## To do
Please retype the line that contains "Frankfurt am Main (62, 1830)" and all lines that follow it to the end of the entries below, exactly as they stand, with nothing added.

Source records
────────

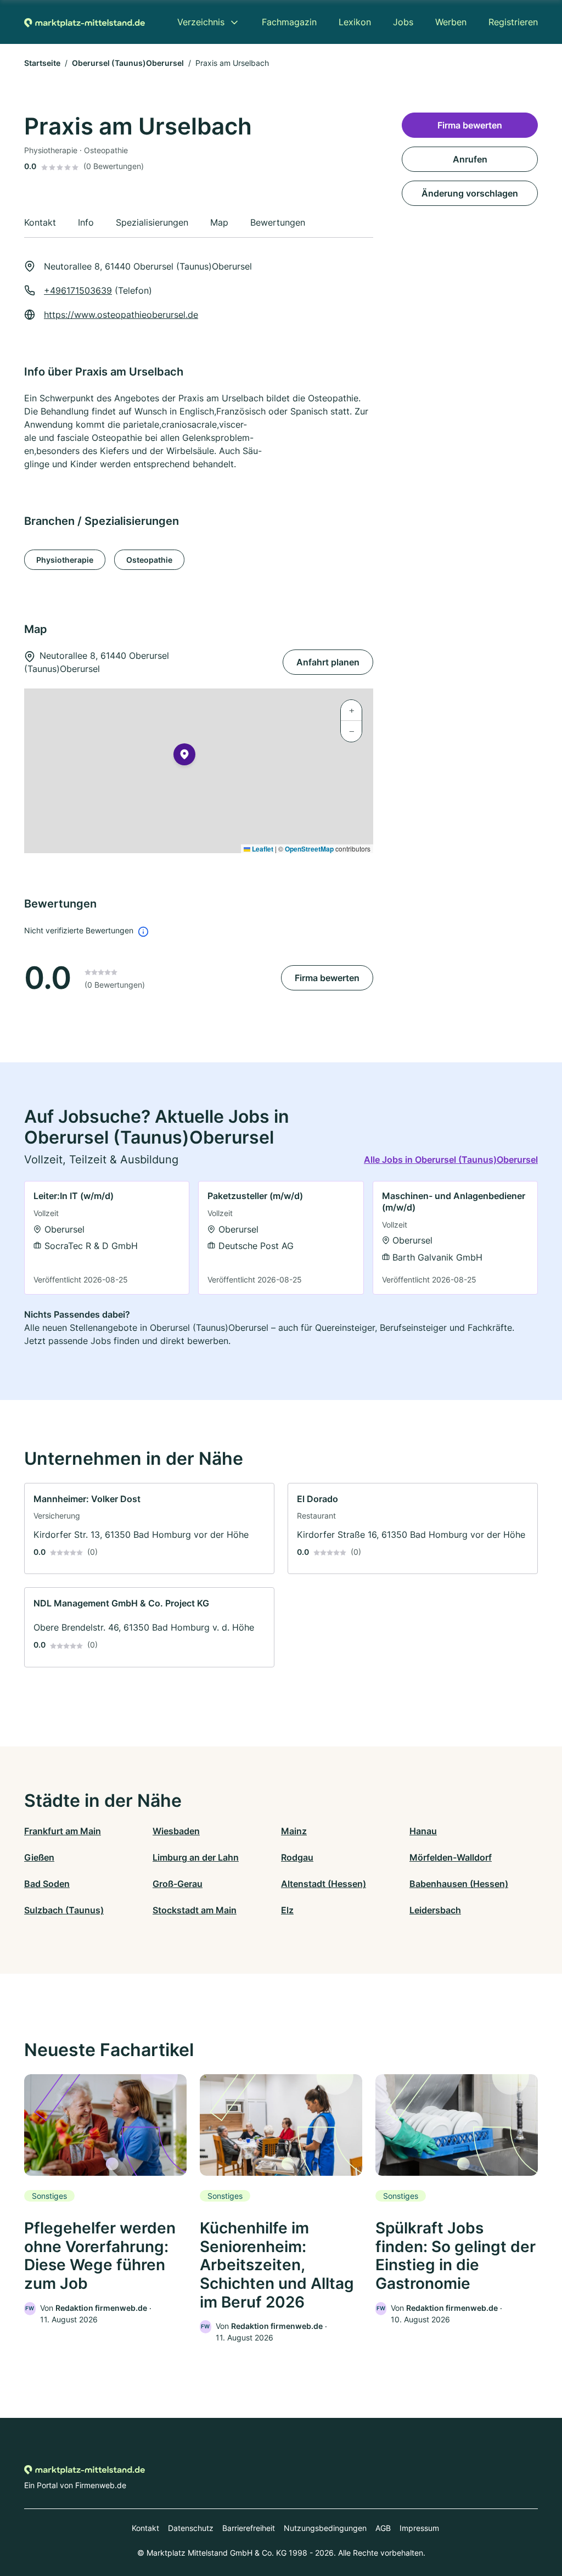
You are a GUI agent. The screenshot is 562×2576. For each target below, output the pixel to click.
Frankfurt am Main (62, 1830)
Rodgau (297, 1857)
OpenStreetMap (309, 849)
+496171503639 (78, 290)
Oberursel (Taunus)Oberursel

────────

## Output for this exercise
Frankfurt am Main (62, 1830)
Rodgau (297, 1857)
OpenStreetMap (309, 849)
+496171503639 (78, 290)
Oberursel (Taunus)Oberursel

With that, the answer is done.